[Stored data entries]
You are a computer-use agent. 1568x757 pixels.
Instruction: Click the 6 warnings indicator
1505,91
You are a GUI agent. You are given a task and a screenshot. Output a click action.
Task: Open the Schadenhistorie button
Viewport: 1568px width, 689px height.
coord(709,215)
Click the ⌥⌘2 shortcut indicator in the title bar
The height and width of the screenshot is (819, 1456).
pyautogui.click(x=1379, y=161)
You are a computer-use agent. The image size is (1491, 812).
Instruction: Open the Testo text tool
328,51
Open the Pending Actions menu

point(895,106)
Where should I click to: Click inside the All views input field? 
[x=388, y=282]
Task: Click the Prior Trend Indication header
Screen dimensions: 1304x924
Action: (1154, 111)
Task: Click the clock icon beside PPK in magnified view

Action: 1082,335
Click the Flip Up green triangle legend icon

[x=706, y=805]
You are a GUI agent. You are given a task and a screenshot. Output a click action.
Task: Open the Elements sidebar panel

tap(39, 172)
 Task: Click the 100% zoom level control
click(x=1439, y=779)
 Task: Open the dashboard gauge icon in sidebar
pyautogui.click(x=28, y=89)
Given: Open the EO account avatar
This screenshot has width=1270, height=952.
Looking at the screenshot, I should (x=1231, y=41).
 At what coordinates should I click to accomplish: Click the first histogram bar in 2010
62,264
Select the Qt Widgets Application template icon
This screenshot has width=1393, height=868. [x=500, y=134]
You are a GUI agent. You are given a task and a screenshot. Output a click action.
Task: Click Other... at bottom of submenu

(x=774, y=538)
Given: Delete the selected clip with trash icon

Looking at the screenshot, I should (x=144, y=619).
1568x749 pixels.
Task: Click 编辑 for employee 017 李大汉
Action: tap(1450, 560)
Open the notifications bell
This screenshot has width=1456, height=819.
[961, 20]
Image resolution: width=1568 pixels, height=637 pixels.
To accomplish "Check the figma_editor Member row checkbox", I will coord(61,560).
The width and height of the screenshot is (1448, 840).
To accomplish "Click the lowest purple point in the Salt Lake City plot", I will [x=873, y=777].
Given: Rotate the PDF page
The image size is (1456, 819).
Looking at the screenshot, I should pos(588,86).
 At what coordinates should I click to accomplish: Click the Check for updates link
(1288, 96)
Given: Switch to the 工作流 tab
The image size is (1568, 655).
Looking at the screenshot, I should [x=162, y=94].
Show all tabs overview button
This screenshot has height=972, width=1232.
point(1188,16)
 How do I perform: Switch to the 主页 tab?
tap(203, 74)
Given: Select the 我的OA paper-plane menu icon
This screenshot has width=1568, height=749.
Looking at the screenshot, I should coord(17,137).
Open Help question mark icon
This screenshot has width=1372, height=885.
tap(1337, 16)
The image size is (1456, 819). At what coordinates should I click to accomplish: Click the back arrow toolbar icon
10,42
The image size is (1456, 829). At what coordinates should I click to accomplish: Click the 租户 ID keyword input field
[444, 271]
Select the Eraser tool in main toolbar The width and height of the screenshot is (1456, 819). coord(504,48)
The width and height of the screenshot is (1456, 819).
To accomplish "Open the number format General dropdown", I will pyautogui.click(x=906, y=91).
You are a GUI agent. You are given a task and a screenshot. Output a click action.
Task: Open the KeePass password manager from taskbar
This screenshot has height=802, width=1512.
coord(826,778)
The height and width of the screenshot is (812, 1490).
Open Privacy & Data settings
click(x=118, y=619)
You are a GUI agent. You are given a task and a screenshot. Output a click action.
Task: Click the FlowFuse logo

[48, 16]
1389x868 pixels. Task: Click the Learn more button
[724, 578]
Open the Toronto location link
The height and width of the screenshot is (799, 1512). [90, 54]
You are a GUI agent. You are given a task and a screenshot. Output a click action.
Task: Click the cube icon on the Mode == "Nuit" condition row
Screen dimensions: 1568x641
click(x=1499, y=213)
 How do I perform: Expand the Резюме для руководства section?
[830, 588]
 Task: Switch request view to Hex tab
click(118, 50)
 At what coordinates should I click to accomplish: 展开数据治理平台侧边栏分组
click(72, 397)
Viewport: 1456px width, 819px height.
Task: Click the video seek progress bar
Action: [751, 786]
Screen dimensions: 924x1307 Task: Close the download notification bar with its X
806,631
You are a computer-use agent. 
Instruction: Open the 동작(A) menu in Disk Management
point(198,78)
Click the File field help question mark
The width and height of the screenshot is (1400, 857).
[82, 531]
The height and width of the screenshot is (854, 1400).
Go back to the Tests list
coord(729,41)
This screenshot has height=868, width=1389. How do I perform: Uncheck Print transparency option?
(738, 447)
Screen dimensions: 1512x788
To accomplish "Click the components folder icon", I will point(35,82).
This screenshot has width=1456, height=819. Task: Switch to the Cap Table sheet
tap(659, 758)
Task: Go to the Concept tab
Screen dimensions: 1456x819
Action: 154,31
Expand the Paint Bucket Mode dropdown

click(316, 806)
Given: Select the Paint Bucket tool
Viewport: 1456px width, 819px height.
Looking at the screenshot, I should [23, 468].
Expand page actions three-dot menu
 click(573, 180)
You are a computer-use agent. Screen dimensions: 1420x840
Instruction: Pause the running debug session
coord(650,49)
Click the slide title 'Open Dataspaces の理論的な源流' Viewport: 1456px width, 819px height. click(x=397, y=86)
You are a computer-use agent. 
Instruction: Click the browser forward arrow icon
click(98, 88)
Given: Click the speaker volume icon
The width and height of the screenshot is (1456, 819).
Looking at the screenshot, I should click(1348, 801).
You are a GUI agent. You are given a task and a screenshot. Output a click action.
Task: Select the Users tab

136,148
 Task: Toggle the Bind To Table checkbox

● WHAT YOU HAVE TO DO: Start at the line containing "Instruction: Click the browser" and transcribe through the end of the entries. Please keep both ends and add nothing.

● REPLY TO THE TASK:
Instruction: Click the browser forward arrow icon
click(98, 88)
Given: Click the speaker volume icon
The width and height of the screenshot is (1456, 819).
Looking at the screenshot, I should click(1348, 801).
You are a GUI agent. You are given a task and a screenshot. Output a click action.
Task: Select the Users tab

136,148
 Task: Toggle the Bind To Table checkbox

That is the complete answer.